To one spending their holidays curled up on the couch or seeking respite from an afternoon of sledding, homelessness might feel far off. The brink, however, is much closer than many realize.

One missed paycheck, a payroll issue or unexpected furlough could mean the same fate for as many as 80 percent of working Americans, let alone those they support, according to an August report from the Washington Post.

Four-fifths of working Americans live paycheck-to-paycheck — and an equally concerning Federal Reserve report shows almost half couldn’t scrounge up enough to handle a $400 emergency.

In Traverse City, where many clinics and mental health resources logjam with long waitlists, a cocktail of losing a job, a relationship, a home — all during a pandemic — could send any of them to the streets.
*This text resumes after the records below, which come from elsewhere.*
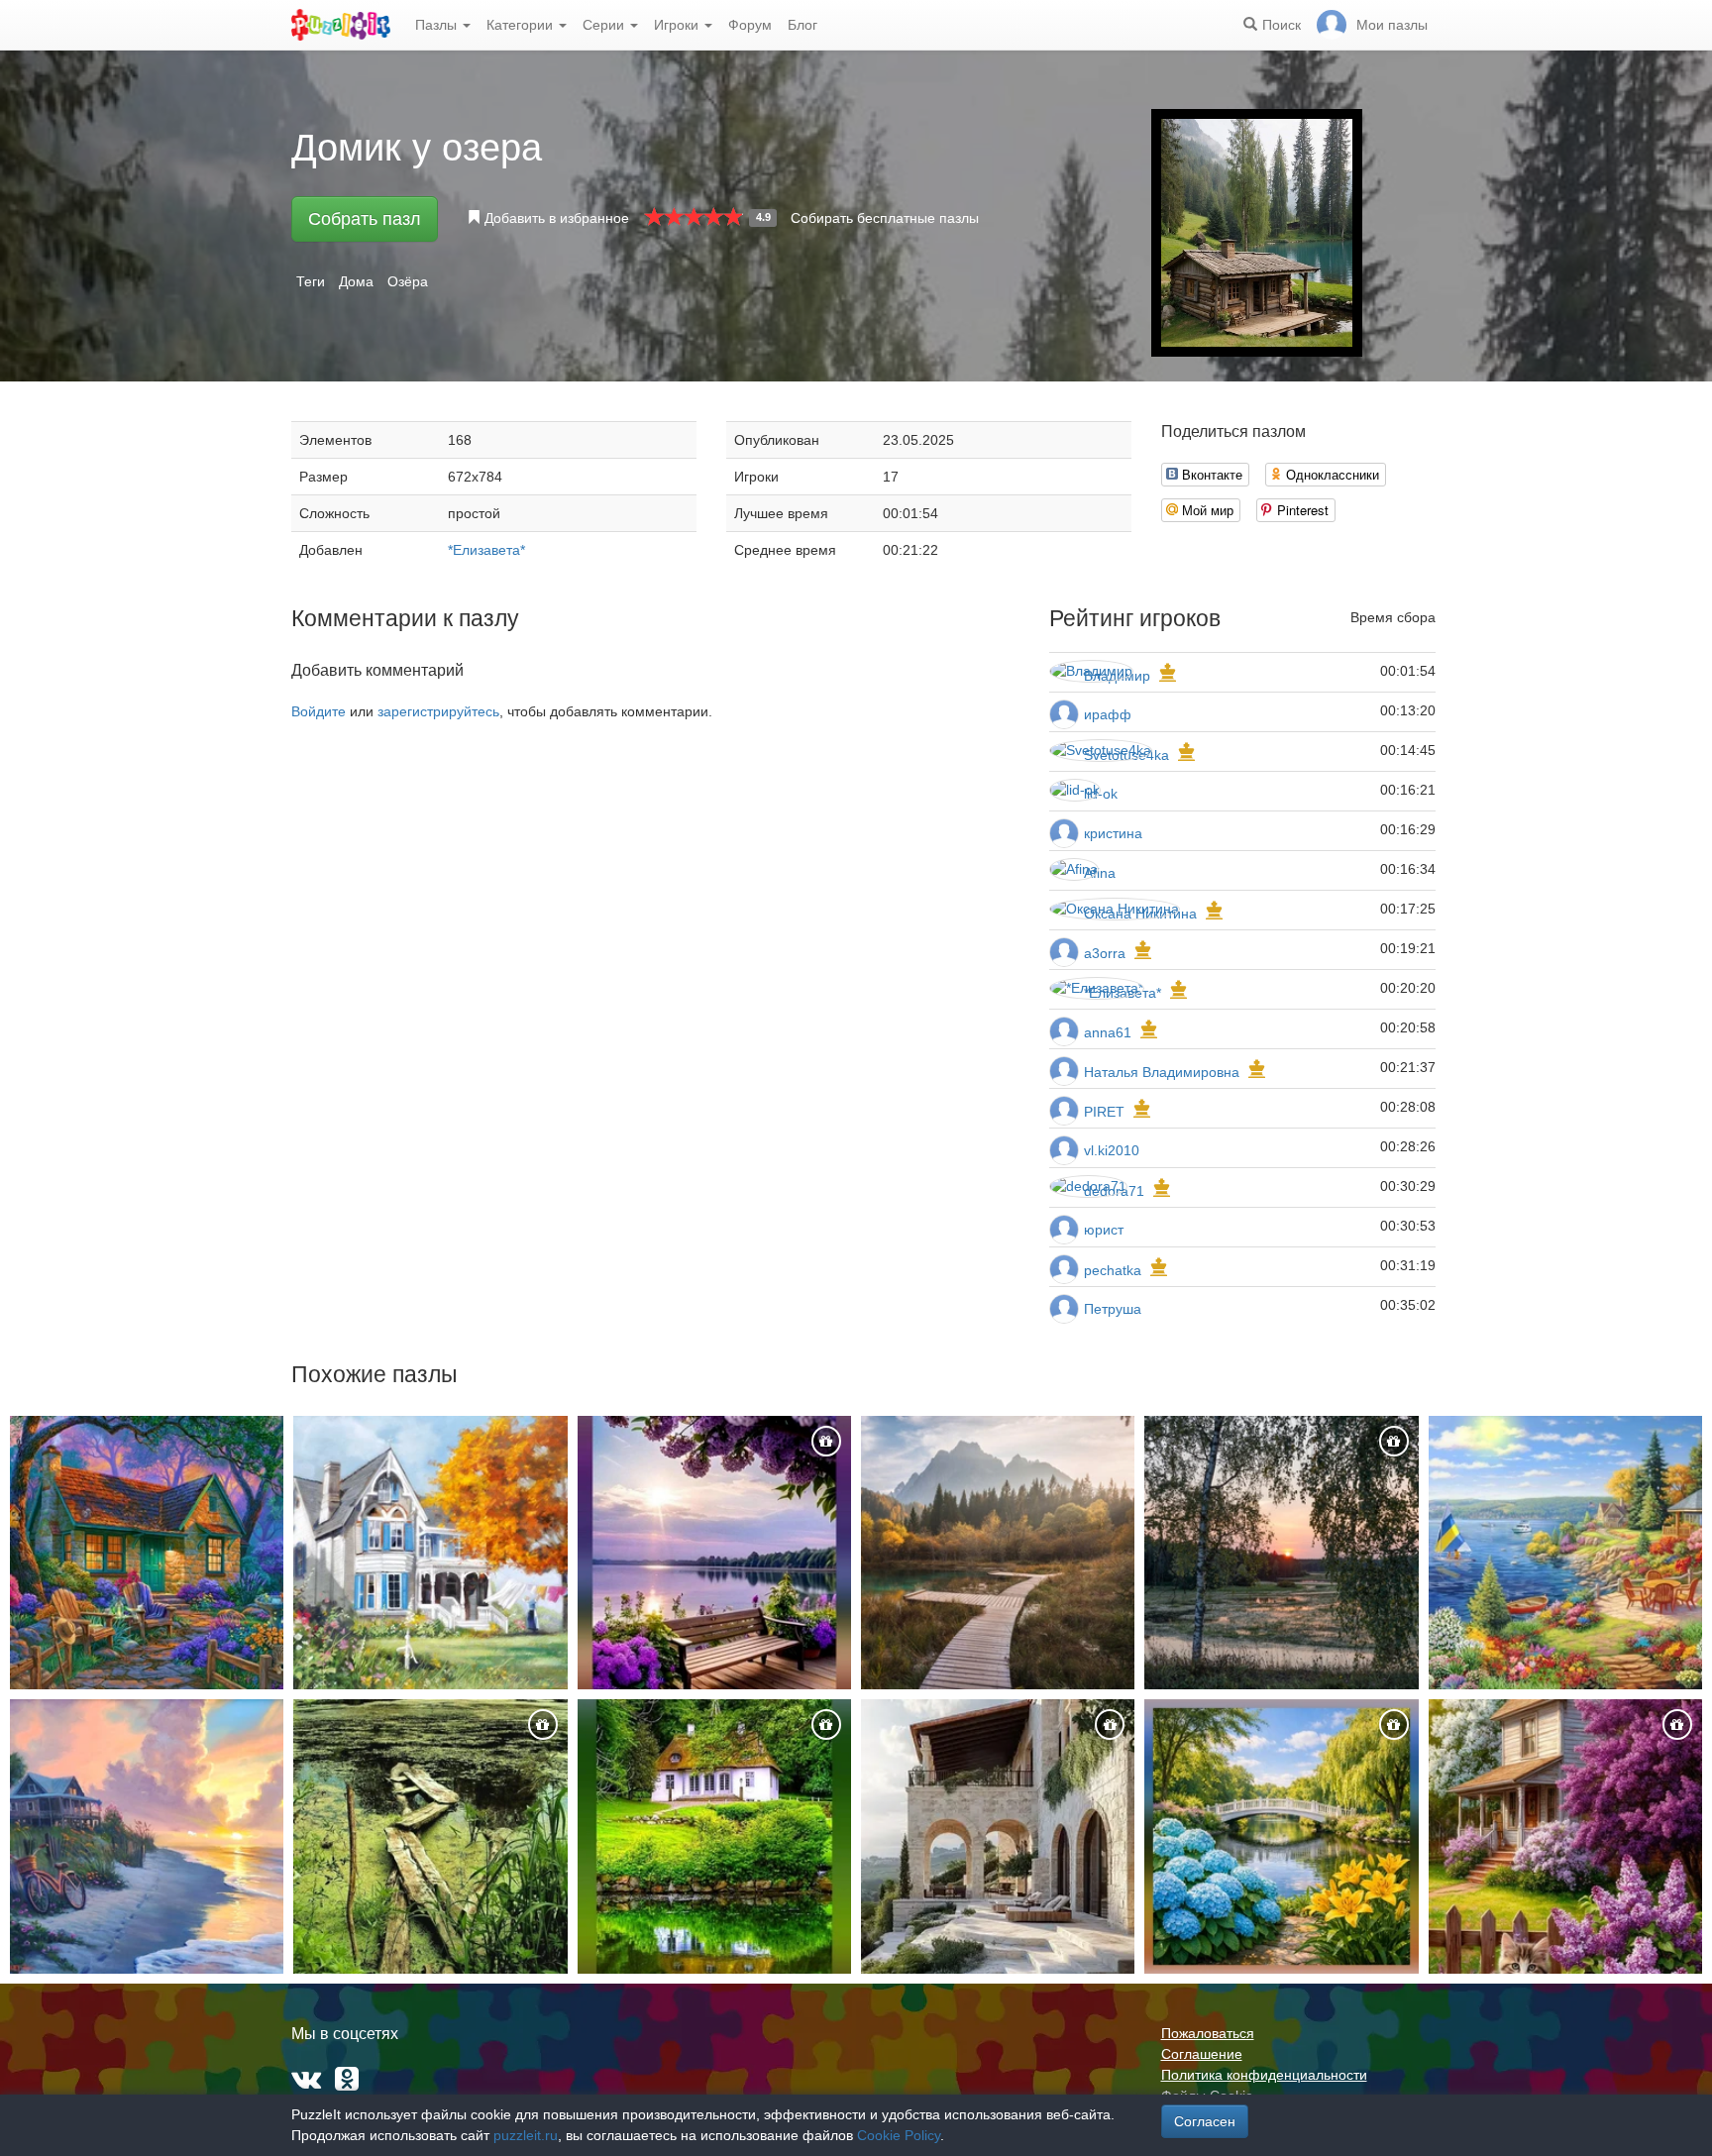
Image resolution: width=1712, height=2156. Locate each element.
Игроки (678, 25)
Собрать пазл (364, 219)
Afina (1100, 873)
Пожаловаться (1207, 2033)
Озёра (407, 281)
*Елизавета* (486, 550)
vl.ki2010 (1111, 1150)
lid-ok (1101, 794)
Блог (802, 25)
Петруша (1112, 1309)
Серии (605, 25)
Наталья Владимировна (1161, 1072)
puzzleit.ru (525, 2135)
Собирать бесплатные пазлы (885, 218)
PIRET (1104, 1112)
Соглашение (1201, 2054)
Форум (750, 25)
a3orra (1104, 953)
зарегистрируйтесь (438, 711)
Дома (356, 281)
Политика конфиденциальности (1264, 2075)
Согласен (1204, 2121)
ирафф (1107, 714)
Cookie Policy (898, 2135)
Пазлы (438, 25)
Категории (521, 25)
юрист (1104, 1230)
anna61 (1107, 1032)
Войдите (318, 711)
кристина (1113, 833)
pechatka (1112, 1270)
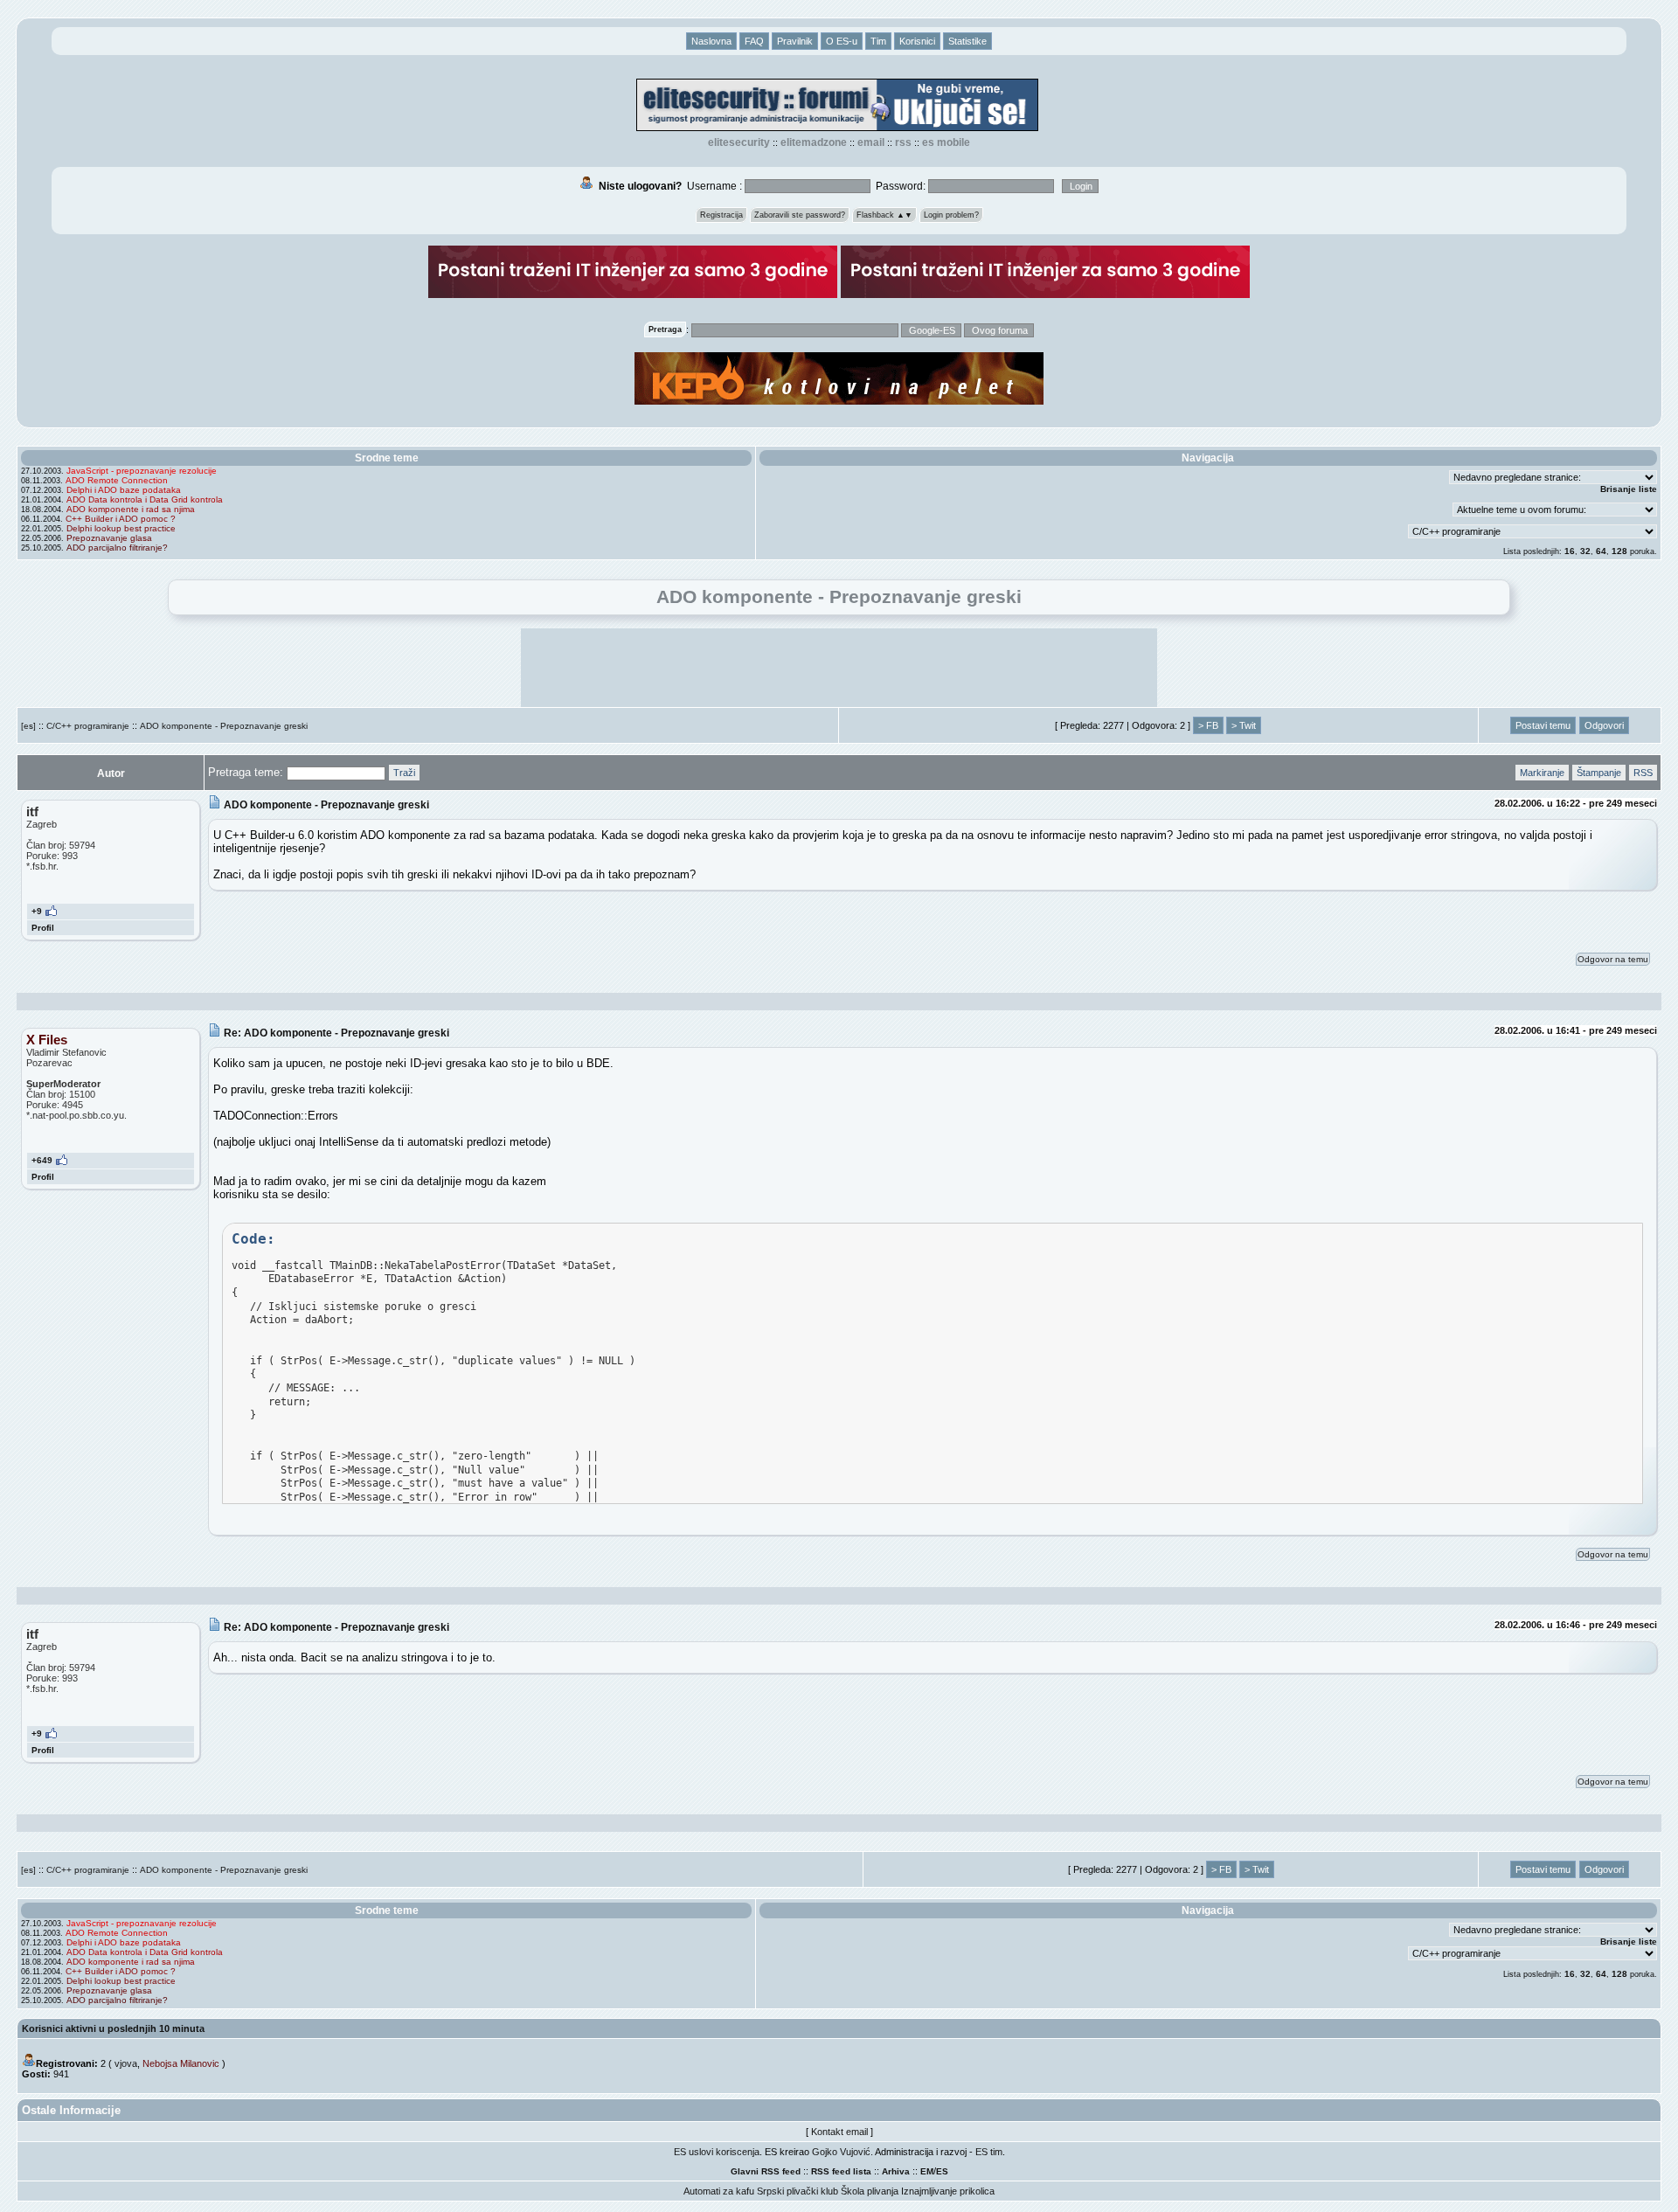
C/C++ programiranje (87, 726)
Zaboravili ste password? (799, 215)
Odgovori (1604, 725)
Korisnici (917, 41)
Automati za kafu (718, 2191)
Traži (404, 772)
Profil (42, 928)
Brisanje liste (1628, 489)
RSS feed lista (841, 2171)
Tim (878, 41)
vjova (125, 2063)
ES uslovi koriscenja (716, 2151)
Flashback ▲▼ (884, 215)
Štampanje (1599, 772)
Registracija (721, 215)
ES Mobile (946, 142)
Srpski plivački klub (797, 2191)
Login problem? (951, 215)
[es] (28, 726)
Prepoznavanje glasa (109, 538)
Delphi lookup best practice (121, 528)
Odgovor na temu (1612, 959)
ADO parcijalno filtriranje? (117, 547)
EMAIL (870, 142)
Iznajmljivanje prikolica (948, 2191)
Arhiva (896, 2171)
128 (1619, 551)
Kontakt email (839, 2131)
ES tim (988, 2151)
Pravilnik (795, 41)
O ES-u (841, 41)
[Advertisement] (839, 667)
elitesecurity (739, 142)
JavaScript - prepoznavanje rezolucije (141, 470)
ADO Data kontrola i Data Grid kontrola (144, 499)
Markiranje (1542, 772)
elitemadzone (813, 142)
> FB (1208, 725)
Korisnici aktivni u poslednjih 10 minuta (113, 2028)
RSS (903, 142)
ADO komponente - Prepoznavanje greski (224, 726)
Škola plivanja (869, 2191)
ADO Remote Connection (117, 480)
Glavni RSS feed (766, 2171)
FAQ (754, 41)
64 (1601, 551)
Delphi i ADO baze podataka (123, 490)
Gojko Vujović (841, 2151)
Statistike (967, 41)
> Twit (1243, 725)
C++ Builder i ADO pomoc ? (121, 519)
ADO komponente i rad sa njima (130, 509)
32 (1585, 551)
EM (926, 2171)
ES (942, 2171)
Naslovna (711, 41)
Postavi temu (1543, 725)
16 (1569, 551)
“There’s a lot of mental illness up here,” said Norm Schmidt, who with his wife Cathy attended the Monday memorial walk.

They’re Detroit-area transplants — Norm, retired after years on the board of the Coalition on Temporary Shelter Detroit.

“There, it’s more poverty,” he said.

“People always think it’s some big-city issue,” Cathy said. “It’s not.”

It’s something of a chicken and an egg — do substance abuse and mental illness increase one’s chances of landing on the streets? Or, McDonald asks, does hitting one’s lowest low crush hope and spur desperation for anything to take the pain away?

He doesn’t have an answer.

Many of those seem to be lacking — especially when the question is “Why?”

“Why didn’t that person have a house, what didn’t that person have a voucher? We just don’t have the answers,” Lentych said. “Sometimes, the system’s just broken.”